• INSTRUCTIONS FOR THE TASK:
Copy nothing but the lines running from the one containing "The image size" through the end of the listing below. Drop the pictures.

─── RECORDS TO USE

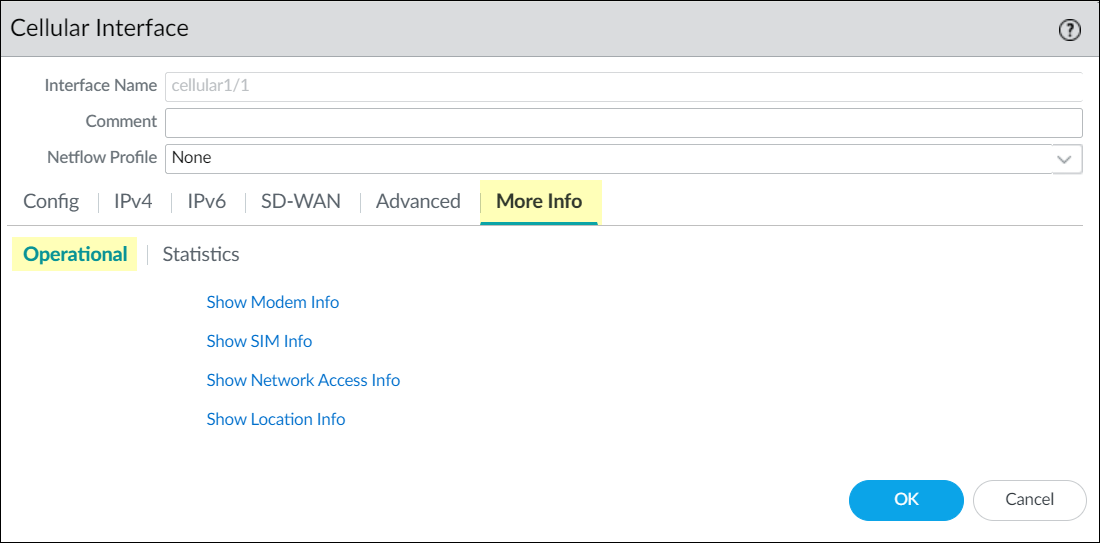The height and width of the screenshot is (543, 1100).
Task: Open the help icon in dialog header
Action: pos(1069,30)
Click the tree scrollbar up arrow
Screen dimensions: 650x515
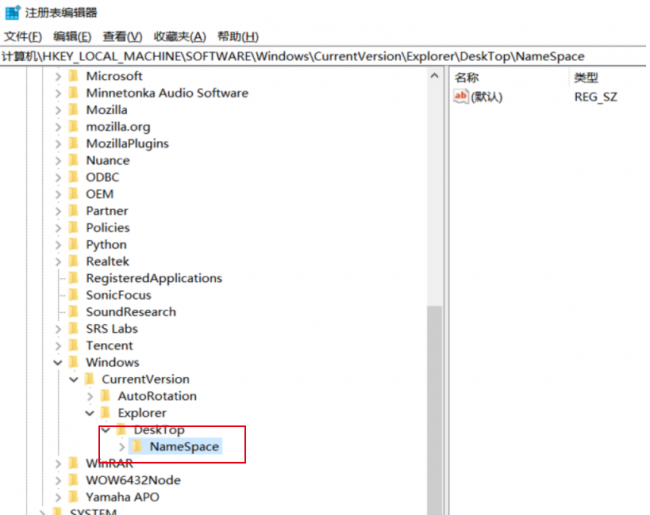click(x=434, y=76)
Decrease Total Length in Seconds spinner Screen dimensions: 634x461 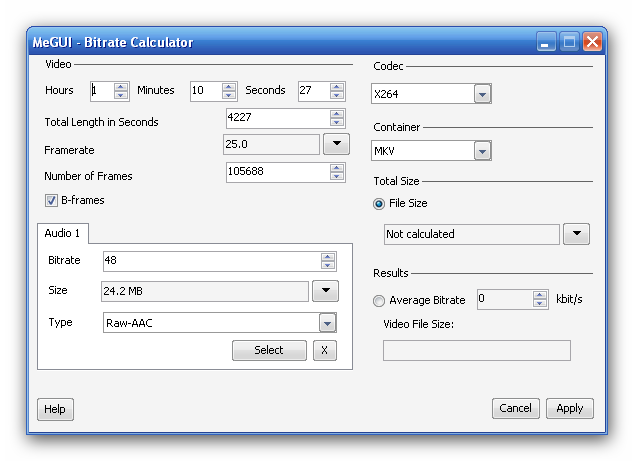point(336,122)
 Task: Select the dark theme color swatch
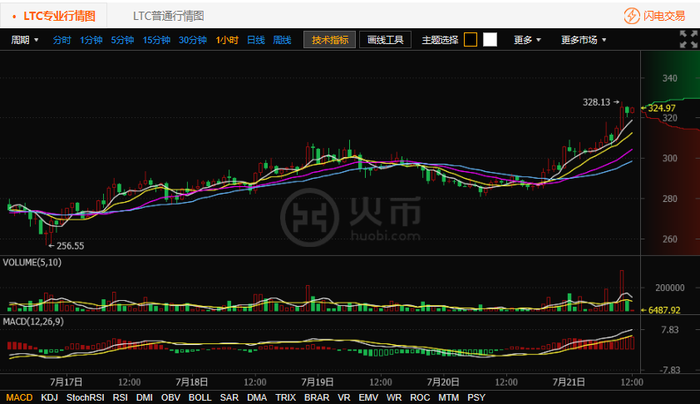470,40
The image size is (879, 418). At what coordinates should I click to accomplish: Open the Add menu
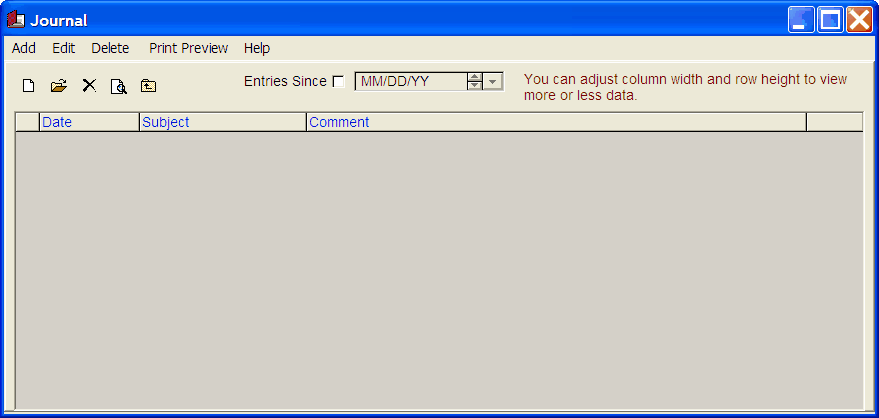(x=24, y=48)
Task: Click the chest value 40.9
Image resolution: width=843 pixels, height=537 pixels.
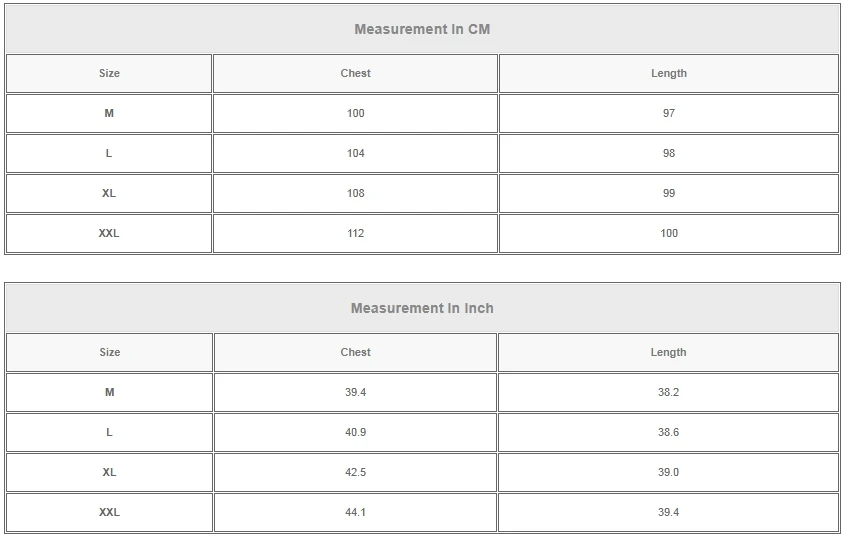Action: tap(355, 432)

──────

• EXERCISE SOLUTION:
The image size is (879, 418). At what coordinates should I click to accomplish: Open the Add menu
(x=24, y=48)
Task: Click the chest value 40.9
Image resolution: width=843 pixels, height=537 pixels.
Action: tap(355, 432)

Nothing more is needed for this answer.